Crónicas levantiscas
Juan M. Marqués Perales
Sevilla, su Magna y el ‘after’
Confabulario
En las elecciones de Francia han subido la extrema izquierda antisemita y la extrema derecha xenófoba. Esto puede ser una buena noticia si al centro, en un sentido amplio, le queda margen para gobernar, sin apoyarse en los polos. En cualquier caso, la previsión “a futuro”, como dicen los expertos en bolsa, no parece muy halagüeña. De momento, parece que la Agrupación Nacional de Le Pen se ha unido a Patriotas por Europa, grupo parlamentario al que también se ha añadido Vox, y al que pertenece el Fidetz de Viktor Orban. Como su propio nombre sugiere, Patriotas por Europa no acaba de ver posible la europeización de Europa sin que los países miembros se disipen por el camino en alguna covachuela de Bruselas.
En buena medida, es la misma política/poética de nuestros nacionalistas periféricos. Ya sea la Europa de los Pueblos, la Europa Solidaria, o cualquier otra coalición bajo la que concurran, la idea es fortificar las esencias patrias, en contra del artificio administrativo del Estado o de la Unión, según el tamaño del nacionalismo. Para los nacionalismos periféricos, la defensa de la UE es una forma de debilitar al Estado (opresor, naturalmente); por iguales motivos, los integrantes de Patriotas por Europa acaso deploren un exceso de “europeísmo”. En fin, decía don Camilo José Cela que la diferencia entre el nacionalista y el patriota es que el primero cree que su país es el mejor, mientras que el segundo lo ama por encima de cualquier cosa. Es aquí donde debemos de aclarar que Cela, excelente escritor experimental, no era un pensador notable. El nacionalismo es un sentimiento de propiedad, en un aspecto muy concreto: el nacionalista cree que su país es de los suyos. Siendo los suyos, claro, los que el nacionalista identifica como verdaderos nacionales; esto es, abertzales fetén, y no los botiflers de turno. ¿Y quién decide sobre la nacionalidad de los connacionales? Naturalmente, un nacionalista. Por ejemplo, don Jordi Pujol (“usted es nacido en Cataluña, pero no catalán”, le decía a Borrell). O aquel entrañable don Xabier Arzalluz, cuando afirmaba que prefería a un negro que hablara euskera a un blanco que no lo hiciera. Lo cual no deja de ser una equitativa forma de racismo.

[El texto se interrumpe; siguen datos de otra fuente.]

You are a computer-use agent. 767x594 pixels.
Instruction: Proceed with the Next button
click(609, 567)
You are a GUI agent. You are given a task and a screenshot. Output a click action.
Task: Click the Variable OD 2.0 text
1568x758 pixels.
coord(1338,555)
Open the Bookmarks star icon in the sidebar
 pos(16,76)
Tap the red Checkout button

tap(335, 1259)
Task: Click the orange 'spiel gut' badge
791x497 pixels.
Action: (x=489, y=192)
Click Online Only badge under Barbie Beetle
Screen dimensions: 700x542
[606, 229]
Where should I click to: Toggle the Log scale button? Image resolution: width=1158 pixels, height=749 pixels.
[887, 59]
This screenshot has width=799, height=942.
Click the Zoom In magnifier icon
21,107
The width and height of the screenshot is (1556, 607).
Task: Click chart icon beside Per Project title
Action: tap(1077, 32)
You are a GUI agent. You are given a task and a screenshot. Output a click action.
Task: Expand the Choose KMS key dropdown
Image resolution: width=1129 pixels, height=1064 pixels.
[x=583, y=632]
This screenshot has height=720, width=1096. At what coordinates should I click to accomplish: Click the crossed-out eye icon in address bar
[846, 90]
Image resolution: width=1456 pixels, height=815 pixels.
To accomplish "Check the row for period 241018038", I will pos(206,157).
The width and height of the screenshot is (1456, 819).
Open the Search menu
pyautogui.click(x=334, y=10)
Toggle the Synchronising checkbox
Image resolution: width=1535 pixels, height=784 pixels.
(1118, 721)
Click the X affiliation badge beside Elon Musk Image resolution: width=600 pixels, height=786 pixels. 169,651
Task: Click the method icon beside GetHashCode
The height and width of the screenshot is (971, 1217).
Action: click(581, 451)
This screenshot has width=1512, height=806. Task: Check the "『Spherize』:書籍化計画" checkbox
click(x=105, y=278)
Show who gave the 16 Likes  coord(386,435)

El asunto es que, ya sea por arriba –Patriotas– o por abajo –los perinacionalistas del continente–, la UE parece contar, cada vez menos, con una población abiertamente proeuropea. El terruño es una forma de sublimación y repliegue de indudable éxito. Ahora bien, ¿un éxito de qué o de quién? He ahí el verdadero asunto.